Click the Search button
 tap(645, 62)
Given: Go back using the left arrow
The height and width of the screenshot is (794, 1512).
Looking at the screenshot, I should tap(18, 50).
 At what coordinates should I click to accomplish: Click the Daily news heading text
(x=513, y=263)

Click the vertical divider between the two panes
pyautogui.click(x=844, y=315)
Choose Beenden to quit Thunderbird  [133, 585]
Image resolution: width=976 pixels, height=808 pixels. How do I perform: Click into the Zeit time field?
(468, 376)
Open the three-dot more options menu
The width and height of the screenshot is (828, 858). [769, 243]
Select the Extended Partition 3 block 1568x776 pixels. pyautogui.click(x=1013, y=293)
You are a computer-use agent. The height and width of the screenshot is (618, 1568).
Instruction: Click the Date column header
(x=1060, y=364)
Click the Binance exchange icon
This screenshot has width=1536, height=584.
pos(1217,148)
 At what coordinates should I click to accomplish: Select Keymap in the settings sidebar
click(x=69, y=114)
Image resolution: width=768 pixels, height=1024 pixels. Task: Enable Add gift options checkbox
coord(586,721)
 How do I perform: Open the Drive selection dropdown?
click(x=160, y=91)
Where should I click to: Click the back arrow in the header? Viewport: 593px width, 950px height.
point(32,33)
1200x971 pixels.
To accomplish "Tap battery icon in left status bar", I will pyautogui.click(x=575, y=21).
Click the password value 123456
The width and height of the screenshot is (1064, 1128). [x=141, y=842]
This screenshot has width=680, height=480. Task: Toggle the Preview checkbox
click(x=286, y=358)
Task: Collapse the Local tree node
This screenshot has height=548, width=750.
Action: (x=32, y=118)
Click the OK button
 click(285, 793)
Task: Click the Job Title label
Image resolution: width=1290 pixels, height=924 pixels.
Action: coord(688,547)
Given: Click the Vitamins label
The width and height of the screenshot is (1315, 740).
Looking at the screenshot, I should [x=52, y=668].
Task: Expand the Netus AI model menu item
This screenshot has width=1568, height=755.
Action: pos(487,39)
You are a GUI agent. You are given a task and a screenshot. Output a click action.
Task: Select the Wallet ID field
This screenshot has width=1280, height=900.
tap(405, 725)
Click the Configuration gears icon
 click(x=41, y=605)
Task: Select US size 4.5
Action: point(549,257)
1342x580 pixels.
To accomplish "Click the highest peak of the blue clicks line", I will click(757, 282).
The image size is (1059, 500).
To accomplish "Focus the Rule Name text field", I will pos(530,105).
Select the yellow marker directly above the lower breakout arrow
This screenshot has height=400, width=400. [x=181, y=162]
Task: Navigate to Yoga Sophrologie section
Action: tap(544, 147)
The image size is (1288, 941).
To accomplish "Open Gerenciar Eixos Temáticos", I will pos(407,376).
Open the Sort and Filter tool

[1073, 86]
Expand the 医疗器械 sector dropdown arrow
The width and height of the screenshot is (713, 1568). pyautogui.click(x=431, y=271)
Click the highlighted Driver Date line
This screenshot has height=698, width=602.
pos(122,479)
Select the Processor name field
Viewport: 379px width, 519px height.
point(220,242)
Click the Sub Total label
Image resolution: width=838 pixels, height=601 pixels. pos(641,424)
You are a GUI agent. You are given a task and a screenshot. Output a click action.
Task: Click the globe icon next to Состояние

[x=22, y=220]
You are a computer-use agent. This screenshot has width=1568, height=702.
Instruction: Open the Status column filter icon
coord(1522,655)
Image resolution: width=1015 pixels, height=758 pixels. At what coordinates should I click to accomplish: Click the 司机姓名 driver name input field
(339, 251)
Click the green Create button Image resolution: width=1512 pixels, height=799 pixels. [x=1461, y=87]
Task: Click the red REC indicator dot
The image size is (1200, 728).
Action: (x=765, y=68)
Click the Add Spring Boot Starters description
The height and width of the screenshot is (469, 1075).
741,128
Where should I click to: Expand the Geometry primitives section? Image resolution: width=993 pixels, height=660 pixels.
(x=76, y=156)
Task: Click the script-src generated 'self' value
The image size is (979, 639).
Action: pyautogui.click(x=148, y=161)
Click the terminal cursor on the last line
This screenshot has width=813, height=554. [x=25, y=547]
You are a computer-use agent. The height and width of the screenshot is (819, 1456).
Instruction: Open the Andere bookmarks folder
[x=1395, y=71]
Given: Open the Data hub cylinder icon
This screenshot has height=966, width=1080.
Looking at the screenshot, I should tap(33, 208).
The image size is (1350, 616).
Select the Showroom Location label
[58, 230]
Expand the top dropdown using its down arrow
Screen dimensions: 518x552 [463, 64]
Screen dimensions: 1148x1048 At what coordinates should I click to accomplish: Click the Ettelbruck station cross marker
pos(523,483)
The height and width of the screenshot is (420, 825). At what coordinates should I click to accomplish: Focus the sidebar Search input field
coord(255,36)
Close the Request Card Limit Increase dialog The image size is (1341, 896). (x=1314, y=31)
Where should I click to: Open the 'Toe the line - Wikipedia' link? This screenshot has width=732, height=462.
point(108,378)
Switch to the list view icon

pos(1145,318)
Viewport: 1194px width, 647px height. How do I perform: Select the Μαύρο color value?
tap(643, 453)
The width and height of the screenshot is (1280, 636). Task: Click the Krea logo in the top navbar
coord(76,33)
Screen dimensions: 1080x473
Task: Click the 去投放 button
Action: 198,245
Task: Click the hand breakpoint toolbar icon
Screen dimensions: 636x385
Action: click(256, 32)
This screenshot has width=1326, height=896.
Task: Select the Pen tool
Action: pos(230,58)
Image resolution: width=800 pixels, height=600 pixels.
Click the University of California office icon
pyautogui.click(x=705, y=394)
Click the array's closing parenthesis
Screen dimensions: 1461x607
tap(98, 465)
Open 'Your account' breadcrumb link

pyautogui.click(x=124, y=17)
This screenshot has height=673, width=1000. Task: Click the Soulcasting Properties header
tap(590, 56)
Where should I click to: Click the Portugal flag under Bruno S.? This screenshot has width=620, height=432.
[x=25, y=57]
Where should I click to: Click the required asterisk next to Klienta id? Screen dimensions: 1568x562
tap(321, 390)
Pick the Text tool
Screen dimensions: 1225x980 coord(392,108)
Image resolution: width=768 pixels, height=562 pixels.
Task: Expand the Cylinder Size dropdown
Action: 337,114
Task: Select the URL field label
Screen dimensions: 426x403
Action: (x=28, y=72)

□ □ □

What's wanted here is every record, retyped exactly as shown above.

Click the Search button
 tap(645, 62)
Given: Go back using the left arrow
The height and width of the screenshot is (794, 1512).
Looking at the screenshot, I should tap(18, 50).
 At what coordinates should I click to accomplish: Click the Daily news heading text
(x=513, y=263)

Click the vertical divider between the two panes
pyautogui.click(x=844, y=315)
Choose Beenden to quit Thunderbird  [133, 585]
Image resolution: width=976 pixels, height=808 pixels. How do I perform: Click into the Zeit time field?
(468, 376)
Open the three-dot more options menu
The width and height of the screenshot is (828, 858). [769, 243]
Select the Extended Partition 3 block 1568x776 pixels. pyautogui.click(x=1013, y=293)
You are a computer-use agent. The height and width of the screenshot is (618, 1568).
Instruction: Click the Date column header
(x=1060, y=364)
Click the Binance exchange icon
This screenshot has width=1536, height=584.
pos(1217,148)
 At what coordinates should I click to accomplish: Select Keymap in the settings sidebar
click(x=69, y=114)
Image resolution: width=768 pixels, height=1024 pixels. Task: Enable Add gift options checkbox
coord(586,721)
 How do I perform: Open the Drive selection dropdown?
click(x=160, y=91)
Where should I click to: Click the back arrow in the header? Viewport: 593px width, 950px height.
point(32,33)
1200x971 pixels.
To accomplish "Tap battery icon in left status bar", I will pyautogui.click(x=575, y=21).
Click the password value 123456
The width and height of the screenshot is (1064, 1128). [x=141, y=842]
This screenshot has width=680, height=480. Task: Toggle the Preview checkbox
click(x=286, y=358)
Task: Collapse the Local tree node
This screenshot has height=548, width=750.
Action: (x=32, y=118)
Click the OK button
 click(285, 793)
Task: Click the Job Title label
Image resolution: width=1290 pixels, height=924 pixels.
Action: coord(688,547)
Given: Click the Vitamins label
The width and height of the screenshot is (1315, 740).
Looking at the screenshot, I should [x=52, y=668].
Task: Expand the Netus AI model menu item
This screenshot has width=1568, height=755.
Action: pos(487,39)
You are a GUI agent. You are given a task and a screenshot. Output a click action.
Task: Select the Wallet ID field
This screenshot has width=1280, height=900.
tap(405, 725)
Click the Configuration gears icon
 click(x=41, y=605)
Task: Select US size 4.5
Action: point(549,257)
1342x580 pixels.
To accomplish "Click the highest peak of the blue clicks line", I will click(757, 282).
The image size is (1059, 500).
To accomplish "Focus the Rule Name text field", I will pos(530,105).
Select the yellow marker directly above the lower breakout arrow
This screenshot has height=400, width=400. [x=181, y=162]
Task: Navigate to Yoga Sophrologie section
Action: tap(544, 147)
The image size is (1288, 941).
To accomplish "Open Gerenciar Eixos Temáticos", I will pos(407,376).
Open the Sort and Filter tool

[1073, 86]
Expand the 医疗器械 sector dropdown arrow
The width and height of the screenshot is (713, 1568). pyautogui.click(x=431, y=271)
Click the highlighted Driver Date line
This screenshot has height=698, width=602.
pos(122,479)
Select the Processor name field
Viewport: 379px width, 519px height.
point(220,242)
Click the Sub Total label
Image resolution: width=838 pixels, height=601 pixels. pos(641,424)
You are a GUI agent. You are given a task and a screenshot. Output a click action.
Task: Click the globe icon next to Состояние

[x=22, y=220]
You are a computer-use agent. This screenshot has width=1568, height=702.
Instruction: Open the Status column filter icon
coord(1522,655)
Image resolution: width=1015 pixels, height=758 pixels. At what coordinates should I click to accomplish: Click the 司机姓名 driver name input field
(339, 251)
Click the green Create button Image resolution: width=1512 pixels, height=799 pixels. [x=1461, y=87]
Task: Click the red REC indicator dot
The image size is (1200, 728).
Action: (x=765, y=68)
Click the Add Spring Boot Starters description
The height and width of the screenshot is (469, 1075).
741,128
Where should I click to: Expand the Geometry primitives section? Image resolution: width=993 pixels, height=660 pixels.
(x=76, y=156)
Task: Click the script-src generated 'self' value
The image size is (979, 639).
Action: pyautogui.click(x=148, y=161)
Click the terminal cursor on the last line
This screenshot has width=813, height=554. [x=25, y=547]
You are a computer-use agent. The height and width of the screenshot is (819, 1456).
Instruction: Open the Andere bookmarks folder
[x=1395, y=71]
Given: Open the Data hub cylinder icon
This screenshot has height=966, width=1080.
Looking at the screenshot, I should tap(33, 208).
The image size is (1350, 616).
Select the Showroom Location label
[58, 230]
Expand the top dropdown using its down arrow
Screen dimensions: 518x552 [463, 64]
Screen dimensions: 1148x1048 At what coordinates should I click to accomplish: Click the Ettelbruck station cross marker
pos(523,483)
The height and width of the screenshot is (420, 825). At what coordinates should I click to accomplish: Focus the sidebar Search input field
coord(255,36)
Close the Request Card Limit Increase dialog The image size is (1341, 896). (x=1314, y=31)
Where should I click to: Open the 'Toe the line - Wikipedia' link? This screenshot has width=732, height=462.
point(108,378)
Switch to the list view icon

pos(1145,318)
Viewport: 1194px width, 647px height. How do I perform: Select the Μαύρο color value?
tap(643, 453)
The width and height of the screenshot is (1280, 636). Task: Click the Krea logo in the top navbar
coord(76,33)
Screen dimensions: 1080x473
Task: Click the 去投放 button
Action: 198,245
Task: Click the hand breakpoint toolbar icon
Screen dimensions: 636x385
Action: click(256, 32)
This screenshot has width=1326, height=896.
Task: Select the Pen tool
Action: pos(230,58)
Image resolution: width=800 pixels, height=600 pixels.
Click the University of California office icon
pyautogui.click(x=705, y=394)
Click the array's closing parenthesis
Screen dimensions: 1461x607
tap(98, 465)
Open 'Your account' breadcrumb link

pyautogui.click(x=124, y=17)
This screenshot has height=673, width=1000. Task: Click the Soulcasting Properties header
tap(590, 56)
Where should I click to: Click the Portugal flag under Bruno S.? This screenshot has width=620, height=432.
[x=25, y=57]
Where should I click to: Click the required asterisk next to Klienta id? Screen dimensions: 1568x562
tap(321, 390)
Pick the Text tool
Screen dimensions: 1225x980 coord(392,108)
Image resolution: width=768 pixels, height=562 pixels.
Task: Expand the Cylinder Size dropdown
Action: 337,114
Task: Select the URL field label
Screen dimensions: 426x403
Action: (x=28, y=72)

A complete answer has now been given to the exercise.